*Trabalho solicitado*.
1. Reproduza, do trecho sobre a iniciativa das leis tributárias, a parte que se abre com as palavras "Digo mais: também" e se fecha com "das leis tributárias).", sem alterar nada.
2. No trecho sobre a iniciativa das leis tributárias, com qual Constituição os membros do Poder Legislativo passaram a ter legitimidade para iniciar leis em matéria tributária?

Digo mais: também não pode ser
negada aos próprios cidadãos, diretamente, que a podem exercer por iniciativa
popular, nos termos do caput e do § 2o do artigo 61 da
Constituição Federal. [...]
O acesso dos parlamentares e do
povo à iniciativa das leis tributárias é confirmado na doutrina. Por exemplo,
lucidamente, Roque Antonio Carrazza afirma que, “em matéria tributária”, com
“exceção feita à iniciativa das leis tributárias dos Territórios”, a iniciativa
legislativa “é ampla, cabendo, pois, a qualquer membro do Legislativo,
ao Chefe do Executivo, aos cidadãos, etc.” (Sérgio Resende de Barros em artigo intitulado A
iniciativa das leis tributárias).
E para ficarmos em poucos exemplos,
destacamos interpretação semelhante apresentada no artigo A
iniciativa da Lei Tributária, do advogado André Leandro Barbi de Souza:
A iniciativa de projeto de lei que trata sobre
tributos não é reservada ao chefe do poder executivo. O art. 61, § 1º, “b”, da
Constituição Federal, ao referir que compete ao presidente da república iniciar
matérias que se relacionam com tributos, refere-se aos territórios. Portanto,
nesta parte, o dispositivo constitucional atribui competência legislativa de
forma específica. [...]
Ele continua:
A reserva de iniciativa assegurada ao chefe
do Poder Executivo, com exclusividade, para propor projeto de lei envolvendo
matéria tributária, que prevaleceu ao longo da Constituição de 1969, não mais
se aplica. Com a Constituição de 1988, os membros do Poder Legislativo passaram
a ter legitimidade para iniciar o processo de formação de leis em matéria
tributária.

*Linhas de dados*.

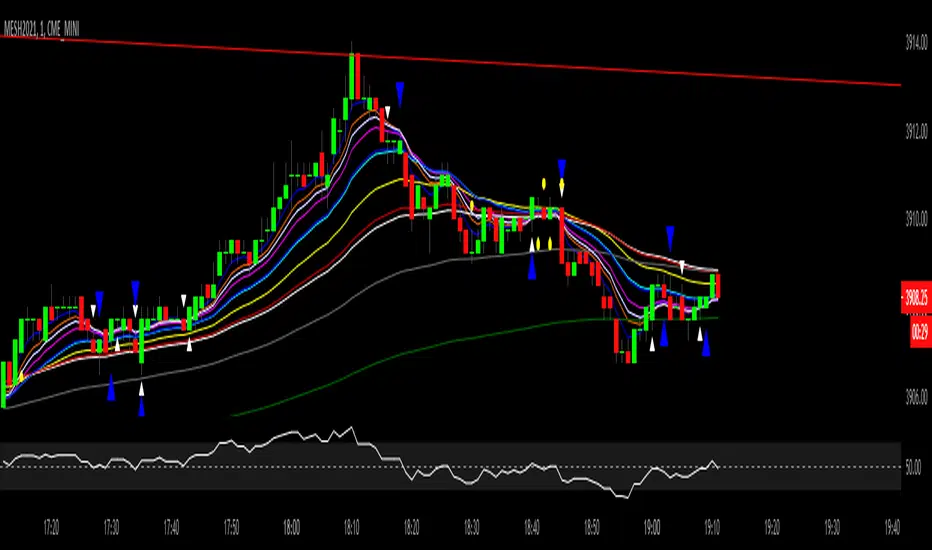Select tallest green candle touching red trendline

352,76
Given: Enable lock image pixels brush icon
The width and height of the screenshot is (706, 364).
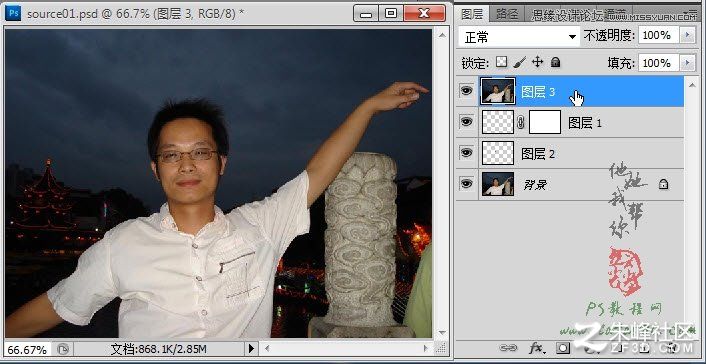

*Respostas corretas*.
1.
Digo mais: também não pode ser
negada aos próprios cidadãos, diretamente, que a podem exercer por iniciativa
popular, nos termos do caput e do § 2o do artigo 61 da
Constituição Federal. [...]
O acesso dos parlamentares e do
povo à iniciativa das leis tributárias é confirmado na doutrina. Por exemplo,
lucidamente, Roque Antonio Carrazza afirma que, “em matéria tributária”, com
“exceção feita à iniciativa das leis tributárias dos Territórios”, a iniciativa
legislativa “é ampla, cabendo, pois, a qualquer membro do Legislativo,
ao Chefe do Executivo, aos cidadãos, etc.” (Sérgio Resende de Barros em artigo intitulado A
iniciativa das leis tributárias).

2. Com a Constituição de 1988.